> _EXERCISE AIM_
Only one stretch of the data below should be repeated: the lines from the line containing "Open the Solidity compiler sidebar icon" through the line containing "Screen dimensions: 1259x657", inclusive, exactly as they are.

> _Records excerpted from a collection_
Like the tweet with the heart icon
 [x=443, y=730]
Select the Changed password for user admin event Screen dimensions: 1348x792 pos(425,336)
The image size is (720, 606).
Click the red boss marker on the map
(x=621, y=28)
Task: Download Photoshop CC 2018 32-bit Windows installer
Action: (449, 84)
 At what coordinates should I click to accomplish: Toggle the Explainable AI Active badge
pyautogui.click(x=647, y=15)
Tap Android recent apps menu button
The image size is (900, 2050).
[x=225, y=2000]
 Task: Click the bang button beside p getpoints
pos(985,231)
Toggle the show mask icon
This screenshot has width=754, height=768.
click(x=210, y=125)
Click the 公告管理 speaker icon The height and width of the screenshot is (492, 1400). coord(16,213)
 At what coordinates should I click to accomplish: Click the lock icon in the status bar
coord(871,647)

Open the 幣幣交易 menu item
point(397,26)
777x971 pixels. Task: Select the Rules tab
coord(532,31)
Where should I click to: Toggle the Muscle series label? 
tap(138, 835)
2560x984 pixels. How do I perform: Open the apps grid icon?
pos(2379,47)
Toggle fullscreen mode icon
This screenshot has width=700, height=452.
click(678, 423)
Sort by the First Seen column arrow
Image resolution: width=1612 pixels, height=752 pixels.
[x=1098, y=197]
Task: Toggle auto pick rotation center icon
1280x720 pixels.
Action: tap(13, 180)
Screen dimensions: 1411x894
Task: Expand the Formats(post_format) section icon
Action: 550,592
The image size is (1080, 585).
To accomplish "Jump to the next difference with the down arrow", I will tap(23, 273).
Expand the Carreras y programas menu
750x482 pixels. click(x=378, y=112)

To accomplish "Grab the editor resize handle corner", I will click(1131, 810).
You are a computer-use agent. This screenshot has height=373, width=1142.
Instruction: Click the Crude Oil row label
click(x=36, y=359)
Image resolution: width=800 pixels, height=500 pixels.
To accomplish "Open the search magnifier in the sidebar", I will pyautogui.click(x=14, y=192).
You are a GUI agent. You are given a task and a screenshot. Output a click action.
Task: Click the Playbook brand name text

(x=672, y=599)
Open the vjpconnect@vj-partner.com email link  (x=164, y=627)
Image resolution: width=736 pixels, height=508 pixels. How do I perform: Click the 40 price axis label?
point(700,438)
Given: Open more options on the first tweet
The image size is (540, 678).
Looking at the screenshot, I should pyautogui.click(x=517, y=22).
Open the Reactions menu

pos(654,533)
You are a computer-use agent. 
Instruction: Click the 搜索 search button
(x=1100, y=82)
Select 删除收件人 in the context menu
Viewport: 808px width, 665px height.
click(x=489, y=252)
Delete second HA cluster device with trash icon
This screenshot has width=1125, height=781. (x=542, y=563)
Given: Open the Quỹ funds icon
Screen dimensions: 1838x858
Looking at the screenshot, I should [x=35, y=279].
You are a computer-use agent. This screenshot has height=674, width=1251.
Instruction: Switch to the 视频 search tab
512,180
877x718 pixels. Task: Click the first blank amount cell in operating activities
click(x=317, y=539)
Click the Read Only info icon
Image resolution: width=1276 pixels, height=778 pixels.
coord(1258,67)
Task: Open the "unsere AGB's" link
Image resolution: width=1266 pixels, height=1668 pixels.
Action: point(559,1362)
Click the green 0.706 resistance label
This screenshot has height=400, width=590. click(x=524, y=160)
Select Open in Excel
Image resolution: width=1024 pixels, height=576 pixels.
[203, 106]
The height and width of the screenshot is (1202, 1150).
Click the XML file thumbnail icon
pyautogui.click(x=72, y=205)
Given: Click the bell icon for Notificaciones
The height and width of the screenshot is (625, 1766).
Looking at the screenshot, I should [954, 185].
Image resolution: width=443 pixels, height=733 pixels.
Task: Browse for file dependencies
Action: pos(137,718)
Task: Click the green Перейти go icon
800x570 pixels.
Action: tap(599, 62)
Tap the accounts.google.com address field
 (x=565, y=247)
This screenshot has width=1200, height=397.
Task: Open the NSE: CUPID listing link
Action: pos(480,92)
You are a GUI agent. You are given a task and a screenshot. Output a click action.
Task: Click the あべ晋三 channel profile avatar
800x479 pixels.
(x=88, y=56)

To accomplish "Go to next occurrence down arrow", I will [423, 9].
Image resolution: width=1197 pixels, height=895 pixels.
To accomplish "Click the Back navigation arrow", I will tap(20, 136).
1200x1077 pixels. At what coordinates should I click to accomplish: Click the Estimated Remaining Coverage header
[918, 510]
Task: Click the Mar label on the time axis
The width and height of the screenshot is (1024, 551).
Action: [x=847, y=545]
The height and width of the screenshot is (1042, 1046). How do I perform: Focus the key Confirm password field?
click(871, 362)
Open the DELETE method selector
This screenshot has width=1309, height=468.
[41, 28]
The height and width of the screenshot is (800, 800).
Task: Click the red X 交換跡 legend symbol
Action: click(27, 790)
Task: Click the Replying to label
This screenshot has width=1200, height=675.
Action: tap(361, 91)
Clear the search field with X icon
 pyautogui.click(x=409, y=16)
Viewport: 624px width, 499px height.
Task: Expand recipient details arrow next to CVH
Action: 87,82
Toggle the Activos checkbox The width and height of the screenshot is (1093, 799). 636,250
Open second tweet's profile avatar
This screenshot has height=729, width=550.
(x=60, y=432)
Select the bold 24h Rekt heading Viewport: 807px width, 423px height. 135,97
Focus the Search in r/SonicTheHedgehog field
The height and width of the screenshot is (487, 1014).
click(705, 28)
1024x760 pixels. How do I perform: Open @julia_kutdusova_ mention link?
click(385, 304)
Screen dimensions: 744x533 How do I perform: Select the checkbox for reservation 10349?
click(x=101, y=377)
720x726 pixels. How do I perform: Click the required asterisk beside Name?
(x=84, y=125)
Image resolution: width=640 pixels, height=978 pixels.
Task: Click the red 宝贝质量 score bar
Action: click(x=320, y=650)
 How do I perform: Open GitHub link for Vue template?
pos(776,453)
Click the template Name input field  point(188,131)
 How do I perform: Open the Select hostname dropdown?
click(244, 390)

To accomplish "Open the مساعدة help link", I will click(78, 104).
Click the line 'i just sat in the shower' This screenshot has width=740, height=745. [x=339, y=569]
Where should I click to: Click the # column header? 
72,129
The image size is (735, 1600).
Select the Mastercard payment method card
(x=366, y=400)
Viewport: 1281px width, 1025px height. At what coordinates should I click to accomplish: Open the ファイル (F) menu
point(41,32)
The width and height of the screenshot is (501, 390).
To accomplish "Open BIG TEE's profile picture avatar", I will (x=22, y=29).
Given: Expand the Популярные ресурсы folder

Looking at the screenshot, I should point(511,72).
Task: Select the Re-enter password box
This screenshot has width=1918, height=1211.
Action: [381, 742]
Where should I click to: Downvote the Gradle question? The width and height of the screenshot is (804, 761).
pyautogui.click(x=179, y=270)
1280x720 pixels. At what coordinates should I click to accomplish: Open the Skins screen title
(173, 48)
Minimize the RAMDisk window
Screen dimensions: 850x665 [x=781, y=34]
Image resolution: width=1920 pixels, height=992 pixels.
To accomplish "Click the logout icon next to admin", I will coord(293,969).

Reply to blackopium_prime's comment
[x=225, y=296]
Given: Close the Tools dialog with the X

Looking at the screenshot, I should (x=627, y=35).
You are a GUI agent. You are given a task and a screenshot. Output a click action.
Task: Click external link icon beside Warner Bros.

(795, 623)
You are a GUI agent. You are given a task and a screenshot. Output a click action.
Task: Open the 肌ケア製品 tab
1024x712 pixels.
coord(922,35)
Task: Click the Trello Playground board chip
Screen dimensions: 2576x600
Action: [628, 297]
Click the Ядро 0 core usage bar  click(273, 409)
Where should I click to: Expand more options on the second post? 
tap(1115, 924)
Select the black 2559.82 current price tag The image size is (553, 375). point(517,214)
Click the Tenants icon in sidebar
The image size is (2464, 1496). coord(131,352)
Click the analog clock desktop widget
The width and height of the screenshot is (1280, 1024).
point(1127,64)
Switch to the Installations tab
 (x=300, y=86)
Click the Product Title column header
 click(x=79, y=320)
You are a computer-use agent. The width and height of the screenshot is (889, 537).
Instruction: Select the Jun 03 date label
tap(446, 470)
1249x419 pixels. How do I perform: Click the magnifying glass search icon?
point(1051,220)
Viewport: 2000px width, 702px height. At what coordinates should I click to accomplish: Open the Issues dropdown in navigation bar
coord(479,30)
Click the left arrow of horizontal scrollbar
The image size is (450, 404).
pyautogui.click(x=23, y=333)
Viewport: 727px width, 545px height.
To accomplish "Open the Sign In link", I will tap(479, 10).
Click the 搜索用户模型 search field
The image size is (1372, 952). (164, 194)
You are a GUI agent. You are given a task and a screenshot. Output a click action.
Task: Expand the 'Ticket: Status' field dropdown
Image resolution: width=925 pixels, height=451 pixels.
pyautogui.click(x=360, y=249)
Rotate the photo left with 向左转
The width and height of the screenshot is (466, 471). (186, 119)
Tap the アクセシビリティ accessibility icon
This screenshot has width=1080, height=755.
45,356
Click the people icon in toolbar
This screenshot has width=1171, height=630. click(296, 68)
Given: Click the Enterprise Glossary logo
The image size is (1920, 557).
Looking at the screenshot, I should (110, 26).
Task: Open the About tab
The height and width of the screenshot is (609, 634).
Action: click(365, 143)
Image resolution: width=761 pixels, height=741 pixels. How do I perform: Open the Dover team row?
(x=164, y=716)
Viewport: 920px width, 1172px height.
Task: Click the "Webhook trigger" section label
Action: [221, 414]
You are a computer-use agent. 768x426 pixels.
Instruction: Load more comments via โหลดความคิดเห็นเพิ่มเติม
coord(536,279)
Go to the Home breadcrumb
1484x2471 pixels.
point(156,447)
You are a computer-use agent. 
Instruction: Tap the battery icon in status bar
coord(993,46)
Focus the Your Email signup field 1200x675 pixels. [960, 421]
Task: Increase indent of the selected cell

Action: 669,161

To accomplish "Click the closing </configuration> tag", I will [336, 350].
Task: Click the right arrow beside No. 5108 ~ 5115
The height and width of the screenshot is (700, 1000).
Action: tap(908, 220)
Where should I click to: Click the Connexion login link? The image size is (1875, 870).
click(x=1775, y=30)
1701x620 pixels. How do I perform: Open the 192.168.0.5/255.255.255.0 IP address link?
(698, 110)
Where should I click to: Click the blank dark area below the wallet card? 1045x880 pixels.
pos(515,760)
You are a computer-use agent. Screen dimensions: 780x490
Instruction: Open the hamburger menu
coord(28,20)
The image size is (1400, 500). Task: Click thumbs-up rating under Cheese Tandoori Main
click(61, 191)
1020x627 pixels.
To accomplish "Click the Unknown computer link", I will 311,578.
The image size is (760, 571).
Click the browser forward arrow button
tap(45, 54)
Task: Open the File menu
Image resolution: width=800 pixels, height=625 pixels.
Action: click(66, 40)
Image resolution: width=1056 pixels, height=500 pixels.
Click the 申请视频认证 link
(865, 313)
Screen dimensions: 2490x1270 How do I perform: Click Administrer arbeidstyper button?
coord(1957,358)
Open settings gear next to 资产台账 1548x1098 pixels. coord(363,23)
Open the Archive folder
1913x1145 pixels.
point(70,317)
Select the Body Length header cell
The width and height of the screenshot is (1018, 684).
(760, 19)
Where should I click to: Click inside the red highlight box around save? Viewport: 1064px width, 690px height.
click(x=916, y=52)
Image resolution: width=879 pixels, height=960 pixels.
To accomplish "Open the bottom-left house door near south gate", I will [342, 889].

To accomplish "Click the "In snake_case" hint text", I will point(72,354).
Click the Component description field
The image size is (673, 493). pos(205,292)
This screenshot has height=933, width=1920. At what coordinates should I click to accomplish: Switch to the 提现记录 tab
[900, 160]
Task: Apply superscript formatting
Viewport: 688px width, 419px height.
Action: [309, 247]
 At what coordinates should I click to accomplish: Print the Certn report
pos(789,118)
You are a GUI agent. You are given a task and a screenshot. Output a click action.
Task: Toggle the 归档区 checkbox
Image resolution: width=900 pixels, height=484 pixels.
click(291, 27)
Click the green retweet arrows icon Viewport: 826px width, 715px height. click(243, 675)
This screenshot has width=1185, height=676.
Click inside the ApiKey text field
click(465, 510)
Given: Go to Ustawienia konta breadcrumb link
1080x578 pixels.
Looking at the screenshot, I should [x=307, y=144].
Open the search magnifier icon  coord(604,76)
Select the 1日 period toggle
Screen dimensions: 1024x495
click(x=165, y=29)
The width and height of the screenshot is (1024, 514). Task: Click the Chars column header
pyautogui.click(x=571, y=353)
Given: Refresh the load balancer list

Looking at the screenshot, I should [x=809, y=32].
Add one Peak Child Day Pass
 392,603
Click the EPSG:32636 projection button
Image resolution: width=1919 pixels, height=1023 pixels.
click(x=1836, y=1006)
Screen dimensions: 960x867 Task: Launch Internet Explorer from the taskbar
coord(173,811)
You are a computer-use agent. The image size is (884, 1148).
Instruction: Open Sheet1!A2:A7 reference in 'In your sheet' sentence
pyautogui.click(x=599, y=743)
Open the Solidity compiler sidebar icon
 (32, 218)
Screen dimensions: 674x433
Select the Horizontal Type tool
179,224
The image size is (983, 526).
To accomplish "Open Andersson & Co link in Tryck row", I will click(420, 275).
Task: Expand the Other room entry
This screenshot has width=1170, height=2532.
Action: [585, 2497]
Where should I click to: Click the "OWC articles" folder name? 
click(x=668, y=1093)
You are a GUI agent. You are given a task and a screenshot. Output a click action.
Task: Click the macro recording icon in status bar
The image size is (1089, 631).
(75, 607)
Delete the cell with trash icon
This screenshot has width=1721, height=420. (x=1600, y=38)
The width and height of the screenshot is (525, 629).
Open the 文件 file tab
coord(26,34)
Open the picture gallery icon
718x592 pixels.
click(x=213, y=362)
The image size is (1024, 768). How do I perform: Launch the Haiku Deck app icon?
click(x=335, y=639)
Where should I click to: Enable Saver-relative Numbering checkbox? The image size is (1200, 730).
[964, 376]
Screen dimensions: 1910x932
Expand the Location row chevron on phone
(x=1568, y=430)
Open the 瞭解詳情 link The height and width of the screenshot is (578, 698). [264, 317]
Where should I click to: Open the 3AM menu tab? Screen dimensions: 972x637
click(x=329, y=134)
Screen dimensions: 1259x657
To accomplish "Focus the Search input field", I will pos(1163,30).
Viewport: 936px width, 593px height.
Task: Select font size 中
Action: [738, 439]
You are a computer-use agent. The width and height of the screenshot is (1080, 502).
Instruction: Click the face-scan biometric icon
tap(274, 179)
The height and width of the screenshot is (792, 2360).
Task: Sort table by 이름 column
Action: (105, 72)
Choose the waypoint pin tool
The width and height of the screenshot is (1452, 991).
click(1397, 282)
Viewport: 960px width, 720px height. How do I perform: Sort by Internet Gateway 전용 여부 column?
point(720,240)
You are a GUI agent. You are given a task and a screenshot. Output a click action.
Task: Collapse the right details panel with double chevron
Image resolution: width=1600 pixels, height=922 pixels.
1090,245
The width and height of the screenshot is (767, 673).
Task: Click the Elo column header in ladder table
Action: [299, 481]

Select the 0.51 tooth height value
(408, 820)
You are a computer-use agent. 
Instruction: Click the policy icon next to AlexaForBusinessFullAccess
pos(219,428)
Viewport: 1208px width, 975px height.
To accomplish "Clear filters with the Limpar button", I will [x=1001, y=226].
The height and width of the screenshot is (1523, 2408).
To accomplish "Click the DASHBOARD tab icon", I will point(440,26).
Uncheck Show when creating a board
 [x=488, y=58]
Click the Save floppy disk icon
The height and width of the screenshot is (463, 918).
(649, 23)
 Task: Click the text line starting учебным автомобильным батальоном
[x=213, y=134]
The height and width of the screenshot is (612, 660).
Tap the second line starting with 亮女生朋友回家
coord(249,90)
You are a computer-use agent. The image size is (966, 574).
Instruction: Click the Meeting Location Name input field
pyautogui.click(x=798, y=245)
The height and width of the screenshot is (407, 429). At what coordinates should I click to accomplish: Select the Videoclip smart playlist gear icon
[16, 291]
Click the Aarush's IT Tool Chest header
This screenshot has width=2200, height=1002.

> _SOLUTION FOR THIS TASK_
Open the Solidity compiler sidebar icon
 (32, 218)
Screen dimensions: 674x433
Select the Horizontal Type tool
179,224
The image size is (983, 526).
To accomplish "Open Andersson & Co link in Tryck row", I will click(420, 275).
Task: Expand the Other room entry
This screenshot has width=1170, height=2532.
Action: [585, 2497]
Where should I click to: Click the "OWC articles" folder name? 
click(x=668, y=1093)
You are a GUI agent. You are given a task and a screenshot. Output a click action.
Task: Click the macro recording icon in status bar
The image size is (1089, 631).
(75, 607)
Delete the cell with trash icon
This screenshot has width=1721, height=420. (x=1600, y=38)
The width and height of the screenshot is (525, 629).
Open the 文件 file tab
coord(26,34)
Open the picture gallery icon
718x592 pixels.
click(x=213, y=362)
The image size is (1024, 768). How do I perform: Launch the Haiku Deck app icon?
click(x=335, y=639)
Where should I click to: Enable Saver-relative Numbering checkbox? The image size is (1200, 730).
[964, 376]
Screen dimensions: 1910x932
Expand the Location row chevron on phone
(x=1568, y=430)
Open the 瞭解詳情 link The height and width of the screenshot is (578, 698). [264, 317]
Where should I click to: Open the 3AM menu tab? Screen dimensions: 972x637
click(x=329, y=134)
Screen dimensions: 1259x657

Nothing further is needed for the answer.